Ed, “correlation is not causation” means correlation does not equal causation.
Peak,
No it does not.
Ed
Ed Hanson: Just for you, I have edited. I hope you like it. It actually summarizes my views even better.
Menzie As a pedagogical matter, I think trying to extend this particular example of the states to a probit example might be confusing to your students because it doesn’t make clear that in a probit model it is the dependent variable that is binary. Here’s how I would modify the example if I wanted to extend it to a probit (or logit) model. First note that Z1, Z2, Z3 and Z4 are all outcomes, which put them on the left side of the equation; i.e., they are dependent variables. Then note that this would actually be a case of a multiple probit model. Then offer up some potential explanatory variable such as percent of voters who are registered Republicans, average education level, percent of population who regularly attend church, etc. The key thing is that the explanatory variables should be quantitative and non-binary. Yes, you can have a binary dummy variable as an explanatory variable, but for a good probit or mprobit model you’d rather have non-binary quantitative variables as explanatory variables. In this case I’m not sure that Z1, Z2, Z3 and Z4 would be ideal examples of an mprobit model because normally each of the dependent variables is regarded as a mutually exclusive outcome. I guess my point is that while your example works for the correlation matrix you showed, I don’t think I’d want to try and present it as an example of a probit model.
2slugbaits: Good point. The first example they will get is one with a continuous independent variable (as well a binary). After that, they get this.
false matrix with CA / CO as right to work states
x/y z1 z2 z3 z4 rbs z14
z1 1.000 0.342 0.514 0.291 0.139 0.683
z2 0.342 1.000 0.614 0.358 -0.108 0.778
z3 0.514 0.614 1.000 0.416 -0.010 0.850
z4 0.291 0.358 0.416 1.000 0.074 0.697
rbs 0.139 -0.108 -0.010 0.074 1.000 0.025
z14 0.683 0.778 0.850 0.697 0.025 1.000
Trying to replicate your analysis as a first step, before developing some ideas of my own
1. Excluding Guam from the list of 51, I count only 24 z3 “right to work state” instead of your 26
http://www.nrtw.org/rtws.htm
Falsely adding California and Colorado to the “right to work” states would replicate your counts and correlation coefficients
2. I did that work in order to check against the Red- blue state (“rbs”) coefficient, which turned out, to some of my surprise, a pretty weak predictor
x/y z1 z2 z3 z4 rbs z14
z1 1.000 0.342 0.556 0.291 0.139 0.695
z2 0.342 1.000 0.549 0.358 -0.108 0.752
z3 0.556 0.549 1.000 0.488 0.033 0.860
z4 0.291 0.358 0.488 1.000 0.074 0.719
rbs 0.139 -0.108 0.033 0.074 1.000 0.040
z14 0.695 0.752 0.860 0.719 0.040 1.000
3. z14 represents the sum of variables z1 to z4
The very high correlations of all singles seem to represent all of them to be a kind of expression of some general property with some historical noise and particularities on it. E.g. please take a look at the “green states” ring around the core confederates in the miscegenation wiki page
genauer: Thanks, you are right. I mistakenly MO and WV as right-to-work. I have now posted the corrected results.

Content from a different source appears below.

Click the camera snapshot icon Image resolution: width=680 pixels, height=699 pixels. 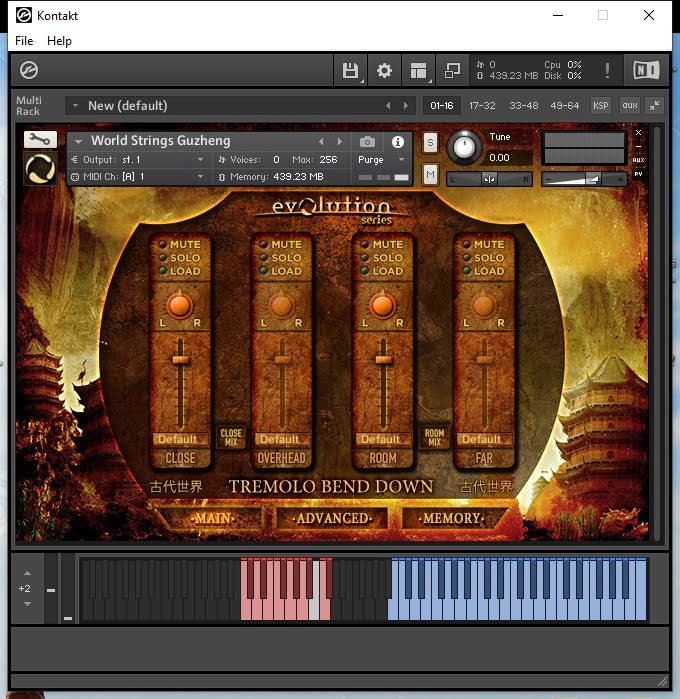point(368,142)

maybe better to read this way
x/y___z1___z2___z3___z4___rbs___z14
z1___1.000___0.342___0.556___0.291___0.139___0.695
z2___0.342___1.000___0.549___0.358___-0.108___0.752
z3___0.556___0.549___1.000___0.488___0.033___0.860
z4___0.291___0.358___0.488___1.000___0.074___0.719
rbs___0.139___-0.108___0.033___0.074___1.000___0.040
z14___0.695___0.752___0.860___0.719___0.040___1.000
Ricardo: “First, name one law that grants the right of employers to terminate any worker at will.”
Surely you are joking. You really don’t know anything about running a business at all, do you.

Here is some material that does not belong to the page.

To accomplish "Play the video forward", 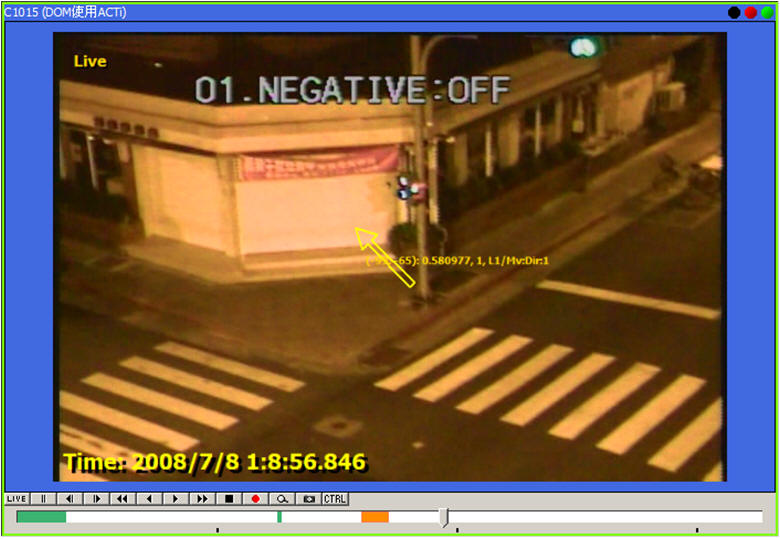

Every state in the U.S. except Montana has adopted labor laws that protect employers, allowing them to fire any employee at will for any reason except for certain discrimination classes. That means they can fire you at any moment simply because they don’t like you or your politics or your sexual orientation. No just cause is required. Unless an employee has a written contract saying otherwise, from a union for example, the default common law is that all employees are “at-will” and can be dismissed instantly at the discretion of the employer.